Aim of the task: Pull each line with the string "logo" from the entries.

Stored records:
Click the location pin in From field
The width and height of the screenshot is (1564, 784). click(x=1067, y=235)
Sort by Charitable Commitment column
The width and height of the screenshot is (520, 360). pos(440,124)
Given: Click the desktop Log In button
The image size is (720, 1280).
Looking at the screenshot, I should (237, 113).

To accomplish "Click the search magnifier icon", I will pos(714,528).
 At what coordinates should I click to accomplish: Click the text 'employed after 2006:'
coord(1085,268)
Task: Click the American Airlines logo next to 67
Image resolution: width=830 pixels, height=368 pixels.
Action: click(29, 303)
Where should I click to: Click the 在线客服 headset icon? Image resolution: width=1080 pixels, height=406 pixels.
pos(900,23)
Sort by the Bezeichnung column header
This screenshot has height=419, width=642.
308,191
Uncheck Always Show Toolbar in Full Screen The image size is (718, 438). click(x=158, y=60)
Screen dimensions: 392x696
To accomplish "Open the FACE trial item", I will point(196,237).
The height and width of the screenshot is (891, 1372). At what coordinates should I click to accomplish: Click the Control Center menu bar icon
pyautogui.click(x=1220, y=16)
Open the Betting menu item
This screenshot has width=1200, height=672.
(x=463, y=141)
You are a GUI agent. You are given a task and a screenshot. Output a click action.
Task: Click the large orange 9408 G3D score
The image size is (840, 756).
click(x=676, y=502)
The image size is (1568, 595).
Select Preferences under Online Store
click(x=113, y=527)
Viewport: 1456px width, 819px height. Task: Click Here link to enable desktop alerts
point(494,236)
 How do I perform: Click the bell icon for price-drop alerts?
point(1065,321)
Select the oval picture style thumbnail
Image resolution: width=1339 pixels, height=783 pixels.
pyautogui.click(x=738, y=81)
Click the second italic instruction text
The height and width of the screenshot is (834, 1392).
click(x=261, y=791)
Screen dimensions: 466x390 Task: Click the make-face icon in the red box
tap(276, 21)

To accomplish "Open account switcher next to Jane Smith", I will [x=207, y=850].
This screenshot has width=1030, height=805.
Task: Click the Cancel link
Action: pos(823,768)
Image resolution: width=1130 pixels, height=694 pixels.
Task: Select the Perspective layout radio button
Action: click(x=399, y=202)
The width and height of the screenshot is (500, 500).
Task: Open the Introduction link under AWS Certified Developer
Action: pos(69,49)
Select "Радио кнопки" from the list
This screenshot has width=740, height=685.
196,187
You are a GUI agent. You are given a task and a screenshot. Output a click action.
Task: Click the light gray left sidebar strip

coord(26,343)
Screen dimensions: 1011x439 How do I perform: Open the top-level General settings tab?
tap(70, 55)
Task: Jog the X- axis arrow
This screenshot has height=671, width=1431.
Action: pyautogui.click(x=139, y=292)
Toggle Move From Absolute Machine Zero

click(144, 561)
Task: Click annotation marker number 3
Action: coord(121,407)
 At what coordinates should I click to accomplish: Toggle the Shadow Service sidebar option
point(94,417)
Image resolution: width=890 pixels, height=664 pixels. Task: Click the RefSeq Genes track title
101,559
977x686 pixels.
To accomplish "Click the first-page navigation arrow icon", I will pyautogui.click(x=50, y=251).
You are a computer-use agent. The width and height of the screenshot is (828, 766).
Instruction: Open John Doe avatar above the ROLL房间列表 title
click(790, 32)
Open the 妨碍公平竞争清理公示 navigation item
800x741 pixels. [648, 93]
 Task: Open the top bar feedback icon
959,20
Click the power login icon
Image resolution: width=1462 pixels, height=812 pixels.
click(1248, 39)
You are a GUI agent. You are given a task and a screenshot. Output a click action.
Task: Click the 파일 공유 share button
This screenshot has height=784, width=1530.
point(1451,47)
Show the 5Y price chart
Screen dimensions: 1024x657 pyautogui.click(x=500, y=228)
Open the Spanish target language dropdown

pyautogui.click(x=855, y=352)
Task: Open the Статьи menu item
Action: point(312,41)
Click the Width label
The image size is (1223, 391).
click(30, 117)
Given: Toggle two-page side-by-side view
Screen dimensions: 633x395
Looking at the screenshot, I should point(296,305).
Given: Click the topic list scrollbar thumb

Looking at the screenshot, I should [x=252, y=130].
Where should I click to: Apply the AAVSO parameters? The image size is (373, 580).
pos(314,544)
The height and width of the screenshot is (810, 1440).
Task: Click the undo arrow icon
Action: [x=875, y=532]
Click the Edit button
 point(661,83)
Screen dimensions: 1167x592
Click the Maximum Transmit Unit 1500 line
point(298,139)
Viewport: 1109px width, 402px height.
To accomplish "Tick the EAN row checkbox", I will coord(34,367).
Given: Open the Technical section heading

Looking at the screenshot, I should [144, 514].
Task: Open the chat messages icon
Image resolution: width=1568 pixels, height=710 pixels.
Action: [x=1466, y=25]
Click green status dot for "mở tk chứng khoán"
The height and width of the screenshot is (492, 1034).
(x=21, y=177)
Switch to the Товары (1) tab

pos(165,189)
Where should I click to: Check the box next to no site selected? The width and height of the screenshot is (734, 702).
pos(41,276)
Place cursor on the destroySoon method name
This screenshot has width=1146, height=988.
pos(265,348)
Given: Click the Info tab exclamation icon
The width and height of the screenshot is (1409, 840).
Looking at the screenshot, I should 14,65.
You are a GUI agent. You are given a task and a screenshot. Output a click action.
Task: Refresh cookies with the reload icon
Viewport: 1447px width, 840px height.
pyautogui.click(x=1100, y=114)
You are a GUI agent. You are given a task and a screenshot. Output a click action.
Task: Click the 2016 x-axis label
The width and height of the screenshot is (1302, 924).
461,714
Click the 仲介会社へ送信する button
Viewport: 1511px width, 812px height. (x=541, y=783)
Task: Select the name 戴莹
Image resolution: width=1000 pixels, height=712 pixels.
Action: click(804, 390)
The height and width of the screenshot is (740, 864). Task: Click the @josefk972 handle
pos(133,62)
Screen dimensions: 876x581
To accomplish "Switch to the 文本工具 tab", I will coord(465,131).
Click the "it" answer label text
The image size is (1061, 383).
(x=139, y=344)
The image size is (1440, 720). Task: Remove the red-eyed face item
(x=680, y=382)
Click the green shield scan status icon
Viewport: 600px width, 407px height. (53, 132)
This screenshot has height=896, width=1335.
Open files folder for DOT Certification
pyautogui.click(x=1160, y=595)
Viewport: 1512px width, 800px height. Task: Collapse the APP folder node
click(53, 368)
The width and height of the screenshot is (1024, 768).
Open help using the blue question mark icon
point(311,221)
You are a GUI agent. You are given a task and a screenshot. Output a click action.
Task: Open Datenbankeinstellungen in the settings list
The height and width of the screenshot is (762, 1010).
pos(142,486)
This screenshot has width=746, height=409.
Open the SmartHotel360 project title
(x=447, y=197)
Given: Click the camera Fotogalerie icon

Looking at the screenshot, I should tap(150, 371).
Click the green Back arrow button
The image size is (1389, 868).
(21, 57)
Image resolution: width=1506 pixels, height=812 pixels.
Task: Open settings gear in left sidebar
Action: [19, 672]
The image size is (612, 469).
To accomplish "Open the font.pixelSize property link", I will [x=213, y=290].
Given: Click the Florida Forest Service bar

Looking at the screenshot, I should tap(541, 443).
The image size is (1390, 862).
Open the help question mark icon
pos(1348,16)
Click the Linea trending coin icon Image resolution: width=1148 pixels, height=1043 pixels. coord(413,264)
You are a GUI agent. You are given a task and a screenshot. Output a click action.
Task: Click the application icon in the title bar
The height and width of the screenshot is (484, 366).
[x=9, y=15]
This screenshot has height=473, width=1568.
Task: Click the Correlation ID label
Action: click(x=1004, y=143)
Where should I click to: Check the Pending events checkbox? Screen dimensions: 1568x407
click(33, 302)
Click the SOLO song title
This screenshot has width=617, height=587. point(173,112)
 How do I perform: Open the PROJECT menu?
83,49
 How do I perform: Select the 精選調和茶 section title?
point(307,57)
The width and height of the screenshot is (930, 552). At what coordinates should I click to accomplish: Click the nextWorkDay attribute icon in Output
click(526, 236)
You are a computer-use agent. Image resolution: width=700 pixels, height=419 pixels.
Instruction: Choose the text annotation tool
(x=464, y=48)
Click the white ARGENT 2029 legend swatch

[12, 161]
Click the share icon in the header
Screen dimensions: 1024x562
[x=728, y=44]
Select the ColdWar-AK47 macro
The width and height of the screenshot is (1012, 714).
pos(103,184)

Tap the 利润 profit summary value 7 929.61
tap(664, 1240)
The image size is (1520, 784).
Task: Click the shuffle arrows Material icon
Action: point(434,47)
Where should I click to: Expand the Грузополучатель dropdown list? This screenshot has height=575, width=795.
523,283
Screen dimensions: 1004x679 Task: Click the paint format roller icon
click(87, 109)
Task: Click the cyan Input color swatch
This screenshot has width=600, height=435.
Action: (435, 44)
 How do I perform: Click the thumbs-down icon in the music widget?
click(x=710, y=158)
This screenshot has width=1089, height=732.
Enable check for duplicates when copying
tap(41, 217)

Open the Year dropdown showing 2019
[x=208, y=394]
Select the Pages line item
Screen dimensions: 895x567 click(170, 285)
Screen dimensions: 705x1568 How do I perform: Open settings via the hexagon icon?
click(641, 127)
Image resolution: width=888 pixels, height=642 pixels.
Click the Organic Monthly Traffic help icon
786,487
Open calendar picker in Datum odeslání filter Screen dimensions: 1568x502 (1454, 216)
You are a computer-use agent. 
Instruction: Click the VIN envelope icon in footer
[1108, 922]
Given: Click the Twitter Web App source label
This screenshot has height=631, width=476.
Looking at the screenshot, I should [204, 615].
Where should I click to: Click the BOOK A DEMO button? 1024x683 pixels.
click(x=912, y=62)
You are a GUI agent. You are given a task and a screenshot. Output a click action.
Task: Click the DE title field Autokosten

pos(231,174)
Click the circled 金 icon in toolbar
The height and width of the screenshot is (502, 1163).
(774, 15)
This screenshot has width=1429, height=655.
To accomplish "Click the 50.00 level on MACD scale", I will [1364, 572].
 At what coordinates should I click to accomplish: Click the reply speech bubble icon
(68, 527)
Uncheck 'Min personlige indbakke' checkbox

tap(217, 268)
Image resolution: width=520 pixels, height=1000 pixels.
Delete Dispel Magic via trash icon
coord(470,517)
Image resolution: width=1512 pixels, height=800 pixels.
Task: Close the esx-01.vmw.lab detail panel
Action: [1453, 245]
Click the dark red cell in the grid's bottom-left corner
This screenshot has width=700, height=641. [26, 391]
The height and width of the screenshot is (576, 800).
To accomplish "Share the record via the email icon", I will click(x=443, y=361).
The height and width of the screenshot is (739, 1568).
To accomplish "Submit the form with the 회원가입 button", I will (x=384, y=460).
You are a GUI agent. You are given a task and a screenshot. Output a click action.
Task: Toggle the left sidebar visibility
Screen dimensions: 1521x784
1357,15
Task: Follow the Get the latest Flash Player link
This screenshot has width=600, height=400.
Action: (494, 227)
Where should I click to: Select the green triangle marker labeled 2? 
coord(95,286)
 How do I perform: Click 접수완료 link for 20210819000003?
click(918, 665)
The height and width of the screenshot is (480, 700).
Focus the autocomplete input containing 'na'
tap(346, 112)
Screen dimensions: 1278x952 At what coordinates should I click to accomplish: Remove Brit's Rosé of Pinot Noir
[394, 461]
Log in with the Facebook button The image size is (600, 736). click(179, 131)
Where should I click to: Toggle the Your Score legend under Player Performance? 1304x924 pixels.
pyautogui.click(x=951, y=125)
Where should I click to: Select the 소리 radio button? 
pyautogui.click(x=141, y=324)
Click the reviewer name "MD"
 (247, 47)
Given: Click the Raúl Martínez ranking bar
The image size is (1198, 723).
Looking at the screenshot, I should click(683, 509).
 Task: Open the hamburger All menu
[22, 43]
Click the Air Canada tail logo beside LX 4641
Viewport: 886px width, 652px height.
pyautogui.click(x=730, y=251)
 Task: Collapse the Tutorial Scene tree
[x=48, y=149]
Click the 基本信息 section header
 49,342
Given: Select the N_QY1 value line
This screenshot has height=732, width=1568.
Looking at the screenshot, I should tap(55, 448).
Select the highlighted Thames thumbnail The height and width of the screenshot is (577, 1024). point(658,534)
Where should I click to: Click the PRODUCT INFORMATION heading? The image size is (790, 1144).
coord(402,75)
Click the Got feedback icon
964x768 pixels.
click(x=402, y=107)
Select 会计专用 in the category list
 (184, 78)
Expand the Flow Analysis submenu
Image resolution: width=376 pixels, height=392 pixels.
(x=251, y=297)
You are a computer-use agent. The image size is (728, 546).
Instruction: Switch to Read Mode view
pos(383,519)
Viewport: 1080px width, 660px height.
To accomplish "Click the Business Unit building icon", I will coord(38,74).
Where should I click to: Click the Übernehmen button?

Expected output:
Task: Click the American Airlines logo next to 67
Click the Air Canada tail logo beside LX 4641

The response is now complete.